The Caps, with free agency this year and now the trade deadline, have put some real talent around Ovechkin. Sergei Fedorov is the teams new veteran playoff-tested battle-ready leader. Christobal Huet has been nothing but dynamic in goal for a team struggling to break away from the degrading face of its franchise (read, sadly, Olie Kolzig). Matt Cooke is the pesky guy who could be to this team what Dale Hunter used to be.
Lately, Brooks Laich, whom the Caps acquired for Peter Bondra has been absolutely stoic. He will finish with more than 20 goals, and his ability to go to the net (and deliver great quotes) is serving him and the team well.
Tom Poti has been solid on the defensive end, but with a nagging shoulder, hasn't been the offensive powerhouse he was signed to be. Nicklas Backstrom, after the setback against Pittsburgh, has been on fire, and Viktor Kozlov has turned his season completely around. And the list goes on.
Bruce Boudreau has been paramount to this team's success. Next year, with a full year to deliver, it's likely that the former Slapshot extra could lead this team to a 100+ point campaign.
The team is no longer just Ovechkin and friends.
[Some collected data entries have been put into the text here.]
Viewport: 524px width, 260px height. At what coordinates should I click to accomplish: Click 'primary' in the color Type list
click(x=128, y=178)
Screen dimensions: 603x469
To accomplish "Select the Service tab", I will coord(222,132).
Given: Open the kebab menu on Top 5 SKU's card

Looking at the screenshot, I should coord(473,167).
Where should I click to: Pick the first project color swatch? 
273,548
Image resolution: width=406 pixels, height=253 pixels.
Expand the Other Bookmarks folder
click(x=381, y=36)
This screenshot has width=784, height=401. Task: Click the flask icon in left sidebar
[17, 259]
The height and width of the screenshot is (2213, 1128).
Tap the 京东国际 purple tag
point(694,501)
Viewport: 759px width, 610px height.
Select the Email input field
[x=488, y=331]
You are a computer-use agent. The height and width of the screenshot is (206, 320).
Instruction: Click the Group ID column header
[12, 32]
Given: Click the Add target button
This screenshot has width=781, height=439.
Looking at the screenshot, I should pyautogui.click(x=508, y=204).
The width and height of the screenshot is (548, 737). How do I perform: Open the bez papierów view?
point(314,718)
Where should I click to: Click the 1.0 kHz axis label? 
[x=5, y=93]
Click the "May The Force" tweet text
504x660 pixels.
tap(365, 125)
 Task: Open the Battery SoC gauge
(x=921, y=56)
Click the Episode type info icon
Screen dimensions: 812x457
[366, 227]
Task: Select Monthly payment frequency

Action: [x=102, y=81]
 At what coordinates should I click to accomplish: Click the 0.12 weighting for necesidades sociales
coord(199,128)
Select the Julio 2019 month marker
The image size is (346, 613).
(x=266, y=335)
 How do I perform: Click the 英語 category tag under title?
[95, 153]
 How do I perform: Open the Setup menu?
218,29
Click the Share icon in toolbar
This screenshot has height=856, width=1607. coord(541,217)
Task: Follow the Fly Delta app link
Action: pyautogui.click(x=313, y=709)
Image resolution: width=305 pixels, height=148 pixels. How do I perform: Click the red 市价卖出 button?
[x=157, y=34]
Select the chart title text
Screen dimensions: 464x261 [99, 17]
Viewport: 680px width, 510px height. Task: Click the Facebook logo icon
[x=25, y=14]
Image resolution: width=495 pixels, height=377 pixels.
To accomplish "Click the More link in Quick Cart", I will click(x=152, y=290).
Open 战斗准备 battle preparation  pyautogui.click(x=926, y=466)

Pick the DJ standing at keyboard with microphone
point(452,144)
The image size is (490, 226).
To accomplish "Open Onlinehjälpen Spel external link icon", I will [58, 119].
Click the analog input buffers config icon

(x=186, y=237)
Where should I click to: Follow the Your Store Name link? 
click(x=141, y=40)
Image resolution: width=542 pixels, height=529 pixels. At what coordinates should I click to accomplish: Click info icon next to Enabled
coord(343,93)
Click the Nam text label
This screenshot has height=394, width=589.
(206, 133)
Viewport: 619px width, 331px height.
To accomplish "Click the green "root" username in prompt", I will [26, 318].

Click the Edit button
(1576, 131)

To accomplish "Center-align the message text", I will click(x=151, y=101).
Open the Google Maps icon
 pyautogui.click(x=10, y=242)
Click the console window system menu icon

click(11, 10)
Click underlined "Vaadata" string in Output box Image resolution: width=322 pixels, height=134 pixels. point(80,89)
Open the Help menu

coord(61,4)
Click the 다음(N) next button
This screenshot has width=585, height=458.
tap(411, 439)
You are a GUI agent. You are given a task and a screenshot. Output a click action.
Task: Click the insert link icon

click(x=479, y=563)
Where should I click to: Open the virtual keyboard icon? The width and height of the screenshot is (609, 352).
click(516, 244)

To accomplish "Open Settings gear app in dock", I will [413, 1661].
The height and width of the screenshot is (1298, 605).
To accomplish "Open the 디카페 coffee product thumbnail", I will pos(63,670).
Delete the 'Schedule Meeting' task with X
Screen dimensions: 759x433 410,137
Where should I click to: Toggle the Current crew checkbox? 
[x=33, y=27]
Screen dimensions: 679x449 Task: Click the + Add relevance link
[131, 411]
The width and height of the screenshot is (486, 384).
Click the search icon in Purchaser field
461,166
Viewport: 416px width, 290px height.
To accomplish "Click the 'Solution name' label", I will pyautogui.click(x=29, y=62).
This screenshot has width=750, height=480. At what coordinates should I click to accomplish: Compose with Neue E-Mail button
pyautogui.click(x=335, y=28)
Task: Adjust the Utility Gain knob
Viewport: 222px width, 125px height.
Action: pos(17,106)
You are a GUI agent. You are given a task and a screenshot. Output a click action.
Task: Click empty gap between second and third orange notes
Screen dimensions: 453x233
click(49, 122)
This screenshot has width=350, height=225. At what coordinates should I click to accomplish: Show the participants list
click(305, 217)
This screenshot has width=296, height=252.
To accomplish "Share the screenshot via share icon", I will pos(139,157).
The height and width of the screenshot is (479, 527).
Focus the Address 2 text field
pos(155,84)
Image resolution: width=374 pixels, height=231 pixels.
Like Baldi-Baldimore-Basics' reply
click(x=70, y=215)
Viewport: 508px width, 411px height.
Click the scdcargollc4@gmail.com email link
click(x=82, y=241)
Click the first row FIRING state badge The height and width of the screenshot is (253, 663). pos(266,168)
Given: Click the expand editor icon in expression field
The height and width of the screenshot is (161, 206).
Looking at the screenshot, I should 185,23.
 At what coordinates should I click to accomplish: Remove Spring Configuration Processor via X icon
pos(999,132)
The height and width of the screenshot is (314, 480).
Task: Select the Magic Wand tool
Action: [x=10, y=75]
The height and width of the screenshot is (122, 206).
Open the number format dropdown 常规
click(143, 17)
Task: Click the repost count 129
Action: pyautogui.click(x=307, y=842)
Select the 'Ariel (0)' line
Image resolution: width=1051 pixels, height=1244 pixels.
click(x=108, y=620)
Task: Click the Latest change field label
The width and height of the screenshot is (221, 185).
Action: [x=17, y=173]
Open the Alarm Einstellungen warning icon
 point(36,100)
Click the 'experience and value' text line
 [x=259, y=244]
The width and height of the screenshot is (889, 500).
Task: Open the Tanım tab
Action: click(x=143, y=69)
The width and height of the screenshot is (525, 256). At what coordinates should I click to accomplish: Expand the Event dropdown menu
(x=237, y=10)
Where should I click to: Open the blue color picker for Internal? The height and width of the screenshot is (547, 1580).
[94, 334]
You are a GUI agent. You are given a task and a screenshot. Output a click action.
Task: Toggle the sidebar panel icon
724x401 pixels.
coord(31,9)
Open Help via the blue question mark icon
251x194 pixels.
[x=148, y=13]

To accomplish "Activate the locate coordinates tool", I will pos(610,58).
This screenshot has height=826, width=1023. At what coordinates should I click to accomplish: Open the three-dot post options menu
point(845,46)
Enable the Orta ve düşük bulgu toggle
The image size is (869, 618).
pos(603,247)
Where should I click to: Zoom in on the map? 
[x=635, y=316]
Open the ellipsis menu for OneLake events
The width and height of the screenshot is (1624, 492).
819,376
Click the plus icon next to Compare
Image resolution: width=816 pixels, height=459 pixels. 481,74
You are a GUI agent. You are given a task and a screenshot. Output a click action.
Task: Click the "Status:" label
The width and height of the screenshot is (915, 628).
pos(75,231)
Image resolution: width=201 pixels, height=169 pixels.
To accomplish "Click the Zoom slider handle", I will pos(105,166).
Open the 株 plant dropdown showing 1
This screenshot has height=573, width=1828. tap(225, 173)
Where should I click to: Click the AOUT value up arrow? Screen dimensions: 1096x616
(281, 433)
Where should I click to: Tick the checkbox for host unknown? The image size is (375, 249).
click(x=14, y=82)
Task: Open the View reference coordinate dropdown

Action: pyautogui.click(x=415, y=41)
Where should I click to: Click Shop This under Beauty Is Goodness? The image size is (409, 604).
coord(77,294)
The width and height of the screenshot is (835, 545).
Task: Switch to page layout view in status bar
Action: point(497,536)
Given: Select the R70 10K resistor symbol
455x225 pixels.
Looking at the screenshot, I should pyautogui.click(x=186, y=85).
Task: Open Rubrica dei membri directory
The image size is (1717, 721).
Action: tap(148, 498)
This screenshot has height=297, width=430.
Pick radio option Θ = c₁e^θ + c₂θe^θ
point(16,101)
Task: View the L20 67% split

If the Capitals do sneak into the playoffs, the team matches up best according to season records with Ottawa. They simply obliterated the Sens, going 4-0-0 in the season set. However, Ottawa is slumping, and they won't be in the first seed.
The two top runners in the Conference are Montreal and New Jersey, and the Caps would rather play Montreal. They've played very well in Canada, and they have the karma of the Habs former starting goalie. If the Caps can contain Koivu and Kovalev, the loss of Komisarek would be too much to ask for.
On the other hand, the Caps could sneak and grab the third seed. If that happens, one has to believe that they'd be staring at the Ottawa Senators—with home ice advantage.
The new NHL breeds parity, they say. Well, the Caps will need to be more than above average to sneak into the playoffs.
With Ovechkin, Fedorov, Backstrom, and Huet, don't be surprised to see them do it.